CWA INVESTMENT NEWS
October 5, 2015
by Brad Sanders
The State of the Market
The S&P 500 finished up the third quarter of the year -5.29% in 2015. Stocks have been sold over the past few months because of the ongoing issues, we’ve been covering in CWA investment news recently. The potential for China to cause a global recession, the looming Fed rate decision, and market overvaluation have caused a spike in volatility and worry among investors.
It seems all my recent commentaries are always on the breadth in the market because the fact is, we’re not seeing improvement. Out of the 500 stocks in the S&P 500 Index, only 186 have a positive return YTD. Roughly two-thirds of the index is underwater.
Lipstick on a pig?
Many of the high-flying growth stocks for the year are making up a disproportionate amount of positive return in the market. If it looks attractive to you, consider Factor Investor’s recent analysis of the Russell 1000 Growth Index:
All of these stocks are a large part of the S&P 500 as well and are skewing the negative YTD return even higher than it would be otherwise.
A word of caution: Do not chase yield.
One of the first lessons in investing is not to chase yield. Many investors get themselves in trouble when in their thirst for high income, they buy stocks or bonds that sport high yields. What they forget is to consider all the reasons why those yields might be so high. The risk may have been extremely high, or the dividend may be in trouble of being lowered, thus turning the investment into a money loser – and usually in very short order.
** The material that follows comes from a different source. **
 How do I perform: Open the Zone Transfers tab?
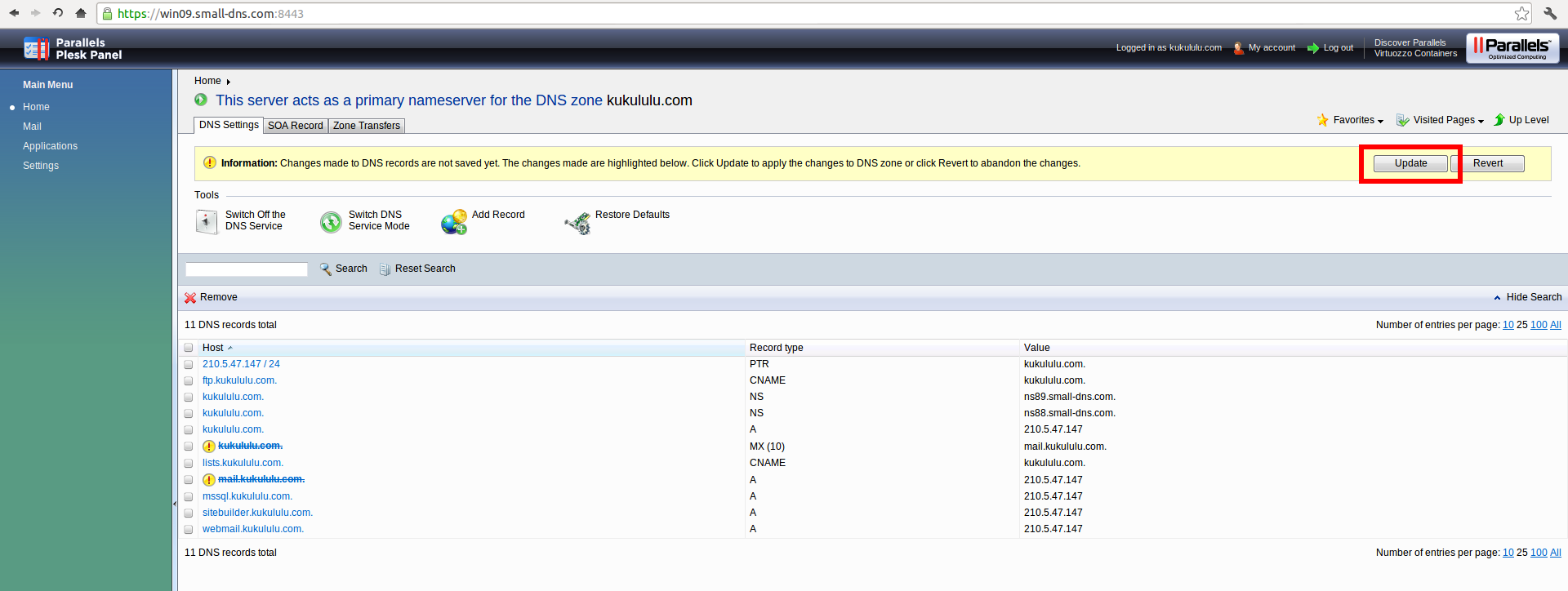[366, 126]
One area of the market that has been a popular source of yield over the past five years has been the MLP space (Master Limited Partnerships). These companies are largely midstream companies that service the oil and gas industry. In September alone these partnerships, as measured by the Alerian MLP Index, were down -15.28%. Year-to-date they are down -30.67%. Many of these partnerships had yields at the beginning of the year in the 3% to 5% range, and now many of those same yields are 10%+.
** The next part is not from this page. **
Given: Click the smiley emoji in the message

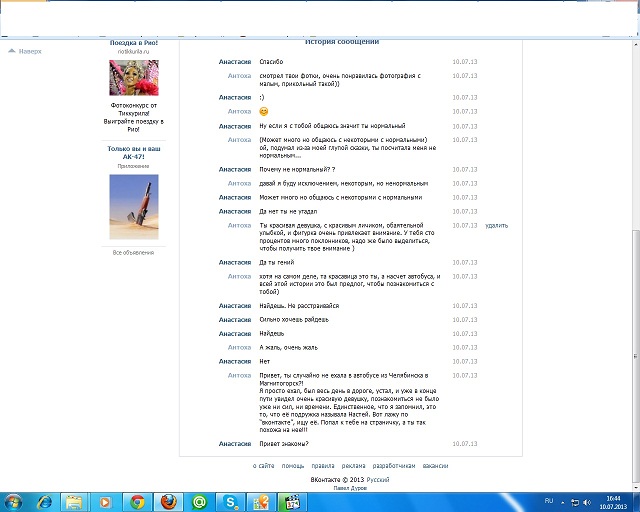Looking at the screenshot, I should [263, 111].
These yields are tempting, but if you think about the slide in oil prices, it’s very possible that producers will now want to restructure pricing with these companies and thus put the yields at risk. Additionally many of these companies operate with leverage, making a drop in revenue dangerous not only to the yield, but to the company itself.
The bottom-line is, if you find yourself being drawn to high-yielding stocks or bonds, particularly in a volatile market, you need to be asking a lot of questions starting with, “What are the true risks here?” One thing savvy investors know is that things aren’t always what they seem.